In 2013, we saw the spent flowers drop from sugar maples in such quantities that they filled gutters, and even clogged storm drains in some villages, leading to temporary road flooding. The mass of flowers that slid from my roof into the rain barrel in May 2013 reminded me of clots of seaweed washed up on a beach after a storm. Very likely we will have a similar performance again this year.

Again, barring a very rainy spell during maple pollination, there will be a shameless excess of helicopters this summer. For several reasons, maple seeds are of particular interest. I guess it is their aerodynamics that grab my attention. Known to botany geeks as samaras, maple seeds have a broad wing that makes them spin, helicopter-like, as they fall, prolonging their flight and allowing them to travel some distance.

In most cases it’s a one-way flight, although many children, mine included, go through a phase where they’ll scoop handfuls of these winged seeds—along with the requisite amount of dirt—and fling them aloft, delighted with their helicopters. But maybe there’s an app for that now.
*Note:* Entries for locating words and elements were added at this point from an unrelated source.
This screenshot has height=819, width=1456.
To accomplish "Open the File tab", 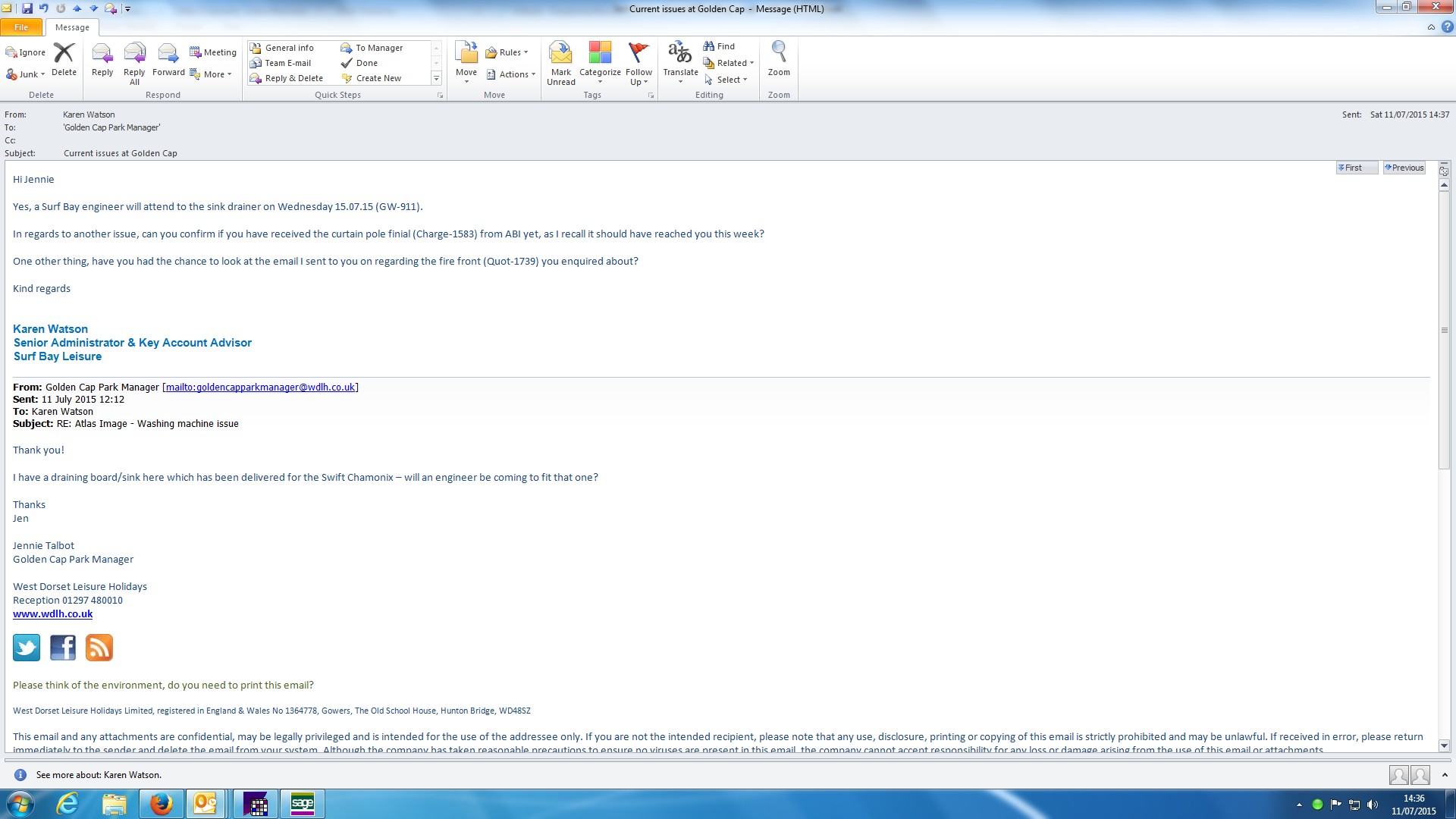I will pos(21,27).
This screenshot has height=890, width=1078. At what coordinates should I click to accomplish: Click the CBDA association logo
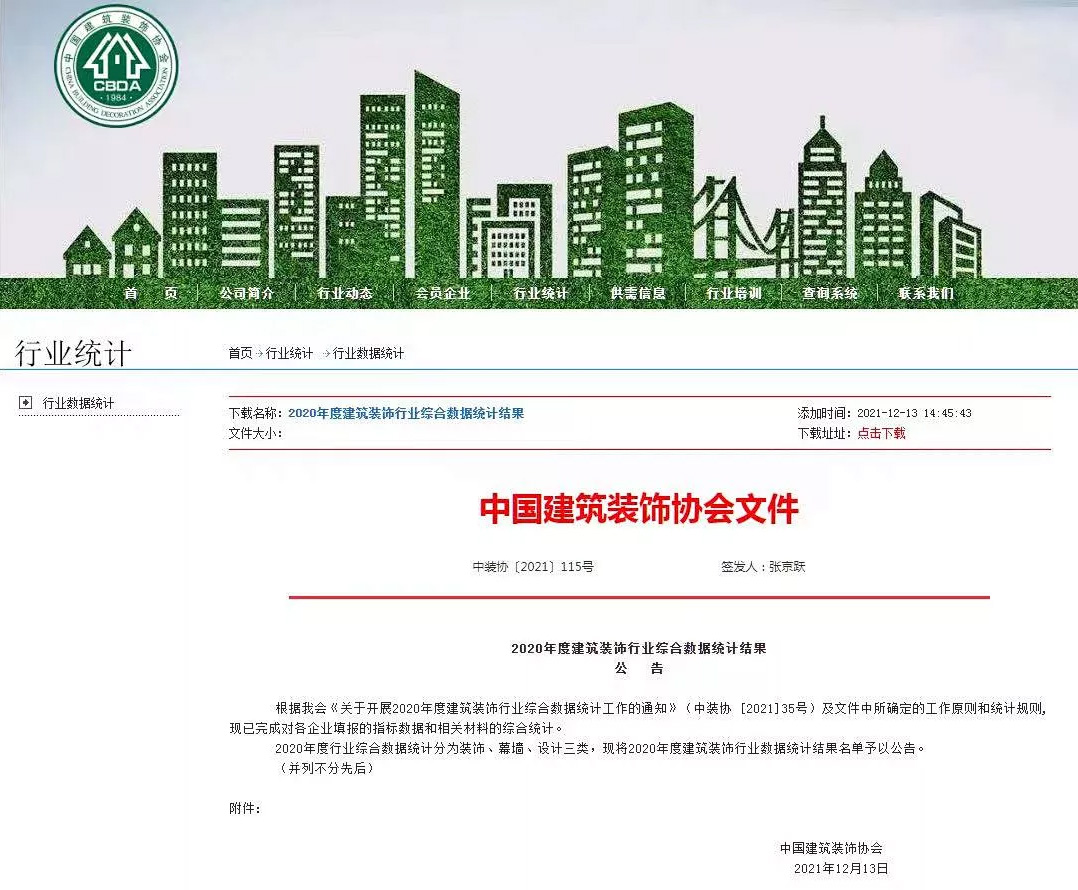coord(115,65)
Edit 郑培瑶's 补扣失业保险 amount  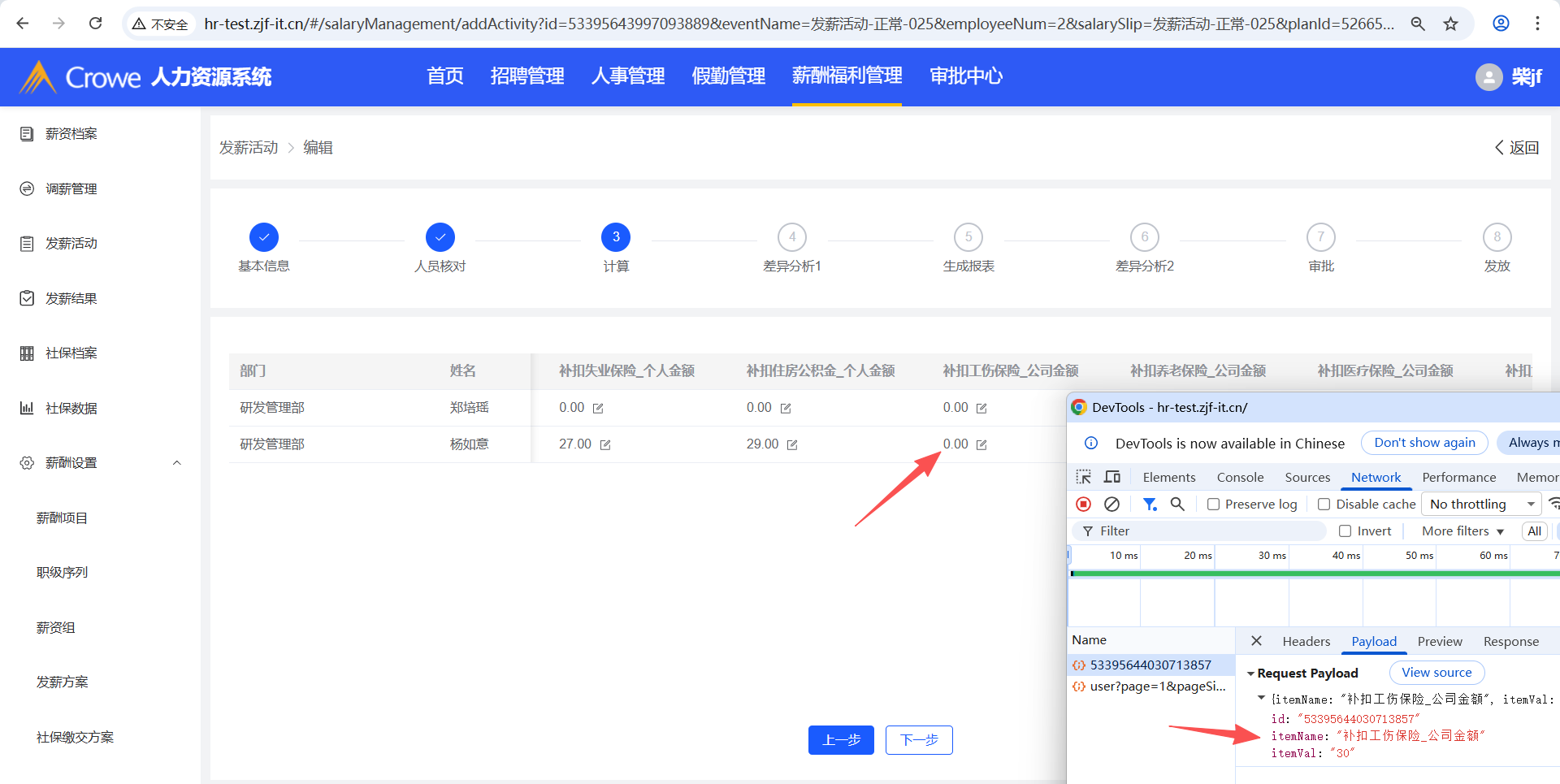pyautogui.click(x=598, y=409)
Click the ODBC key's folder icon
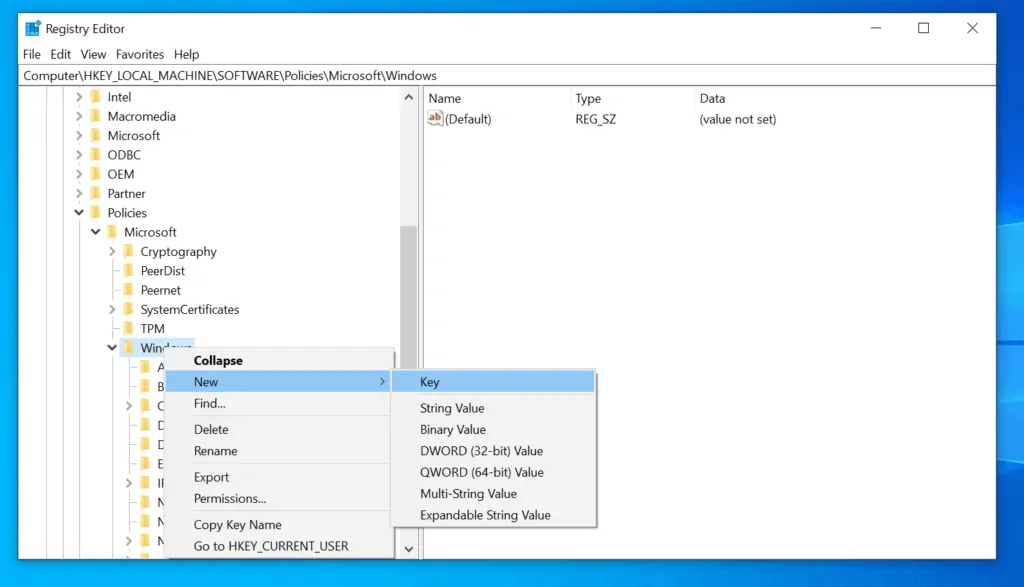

In addition to the imported Norway maple, we have four native species of large maples—sugar, red, silver, and boxelder (surprise, that’s a maple)—and several understory maples as well. All of these produce helicopter seeds. One of the side effects of tree seeds is, well, baby trees. Next spring should be fun as the maple seeds germinate and a Lilliputian maple forest sprouts everywhere.

Don’t be alarmed if your maple tree browns up a bit later in the spring; that is just from the seeds maturing and drying out. Then, move over Sikorsky: it’s going to rain helicopters in northern NY. Before you break out the shop-vac and power broom, though, I recommend you get out with the kids in the non-virtual world and get a few helicopters in your hair.